TÉMOIGNAGE SUR HENRY CORBIN

"Un homme "ressuscité" avant d'aborder l'autre rive"

SOMMAIRE

Hommage

Bibliographie

Aspects biographiques

Point de vue sur René Guénon

Témoignages sur Louis Massignon

*

Retour à Marie Madeleine Davy

 

 

Henry Corbin

*

Retour à Témoignages sur Henry Corbin

*

La chronique de Marie-Madeleine Davy, in Question de, n°111, Albin-Michel, 1997

M.-M Davy, Henry et Stella Corbin, Session Eranos, Ascona (Suisse)

©Archives départementales des Deux-Sèvres

"Louis Massignon fut un « homme de Feu - et Henry Corbin un « homme de Lumière », écrit Jean Moncelon dans un article chaleureux. « Entre les deux orientalistes - le Feu et la Lumière - l'amitié fut dictée [...] par une compréhension profonde de leurs vocations respectives. » Pour ceux qui ont eu la joie de connaître Henry Corbin et d'éprouver pour lui une grande amitié, le qualificatif « d'homme de Lumière » lui convient parfaitement.

            Massignon se consacra à l'étude d'Hallâj et Henry Corbin à Sohravardî. Des divergences fondamentales séparent ces deux savants. Tout d'abord leurs religions: Massignon redevint catholique, Corbin opta pour le protestantisme. On pourrait encore mentionner la différence de leurs tempéraments respectifs particulièrement signifiante.

            Dans son article, Jean Moncelon cite un texte de Jacques Mercanton disant à propos de Massignon: « Dans son grand âge, cet homme passionné, d'une humilité bouleversante, avait gardé cette fierté dans l'attitude et dans les yeux [...] un signe de jeunesse [...]  jeunesse éternelle du Dieu qu'elle respire. » En 1928, Corbin fut l'élève de Massignon à la Section des Sciences religieuses de l'École pratique des Hautes Études. Il signala les « intuitions » fulgurantes dont le grand mystique Massignon était prodigue ».

            Henry Corbin et Massignon se rencontrèrent lors de conférences données à Ascona. Entre 1954 et 1962, ils se virent souvent et s'estimèrent. Henry Corbin enseigna à l'École des Hautes Études de 1954 à 1974. Après sa retraite, suivant la coutume, il prolongea ses cours grâce à des conférences.

            Lors du décès de Massignon, Henry Corbin organisa à Téhéran un hommage solennel et écrivit un article nécrologique qui parut en 1963-1964 dans l'Annuaire de l'École des Hautes Études.  En 1978, il notera : « on n'échappait pas à son influence. Son âme de feu, sa pénétration intrépide dans les arcanes de la vie mystique en Islam, où nul n'avait encore pénétré de cette façon la noblesse de ses indignations devant les lâchetés de ce monde, tout cela marquait inévitablement de son empreinte l'esprit des jeunes auditeurs. »

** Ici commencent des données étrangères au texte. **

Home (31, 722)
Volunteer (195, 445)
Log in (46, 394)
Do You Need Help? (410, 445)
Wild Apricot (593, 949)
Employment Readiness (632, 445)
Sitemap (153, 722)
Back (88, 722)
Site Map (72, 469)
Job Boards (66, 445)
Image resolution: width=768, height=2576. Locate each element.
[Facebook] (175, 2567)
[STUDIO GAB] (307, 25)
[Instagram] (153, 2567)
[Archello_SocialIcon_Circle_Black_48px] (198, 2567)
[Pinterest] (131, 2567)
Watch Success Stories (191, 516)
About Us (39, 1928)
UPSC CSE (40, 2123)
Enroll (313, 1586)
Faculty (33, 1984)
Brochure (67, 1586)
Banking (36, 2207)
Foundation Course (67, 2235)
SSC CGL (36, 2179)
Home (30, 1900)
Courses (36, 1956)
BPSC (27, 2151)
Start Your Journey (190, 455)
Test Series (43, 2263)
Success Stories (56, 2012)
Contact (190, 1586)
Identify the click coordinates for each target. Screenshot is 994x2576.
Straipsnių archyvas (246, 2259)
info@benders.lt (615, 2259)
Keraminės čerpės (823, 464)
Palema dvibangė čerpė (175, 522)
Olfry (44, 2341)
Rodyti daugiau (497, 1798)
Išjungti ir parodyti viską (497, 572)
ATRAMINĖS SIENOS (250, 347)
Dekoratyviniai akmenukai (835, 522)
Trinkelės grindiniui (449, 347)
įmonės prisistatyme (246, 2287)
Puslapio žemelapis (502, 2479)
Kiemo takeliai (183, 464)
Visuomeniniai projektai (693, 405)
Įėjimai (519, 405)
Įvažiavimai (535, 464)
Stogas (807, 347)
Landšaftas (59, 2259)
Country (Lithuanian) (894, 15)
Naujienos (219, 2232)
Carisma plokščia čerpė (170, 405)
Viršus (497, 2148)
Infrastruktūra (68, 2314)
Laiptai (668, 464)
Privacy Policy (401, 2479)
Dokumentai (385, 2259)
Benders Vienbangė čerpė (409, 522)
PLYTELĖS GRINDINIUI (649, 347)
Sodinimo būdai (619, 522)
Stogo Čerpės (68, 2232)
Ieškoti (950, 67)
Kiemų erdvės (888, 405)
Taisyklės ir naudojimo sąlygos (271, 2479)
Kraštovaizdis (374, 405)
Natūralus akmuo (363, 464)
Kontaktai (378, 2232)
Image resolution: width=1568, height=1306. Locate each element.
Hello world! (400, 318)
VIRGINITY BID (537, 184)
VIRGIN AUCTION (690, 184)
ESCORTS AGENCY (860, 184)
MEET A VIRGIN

            La singularité de leurs approches différentes de l'islam s'exprima fréquemment. Il conviendrait de retenir leurs appréciations distinctes relatives à la Terre, l'Ange et la Femme. Corbin se montrait infiniment plus libre avec davantage d'ouverture.

            La géographie spirituelle tient un rôle éminent dans la pensée d'Henry Corbin. Très justement, Jean Moncelon retient le « mundus imaginalis [...] la Terre des visions [...] le monde où "ont lieu" les événements spirituels réels ». Ceux-ci échappent à la condition historique. « Henry Corbin fut essentiellement un chevalier, et Louis Massignon, un preux (en arabe, fatâ, comme le Coran, le dit d’Abraham), un homme de l'éternelle jeunesse de l’Amour. »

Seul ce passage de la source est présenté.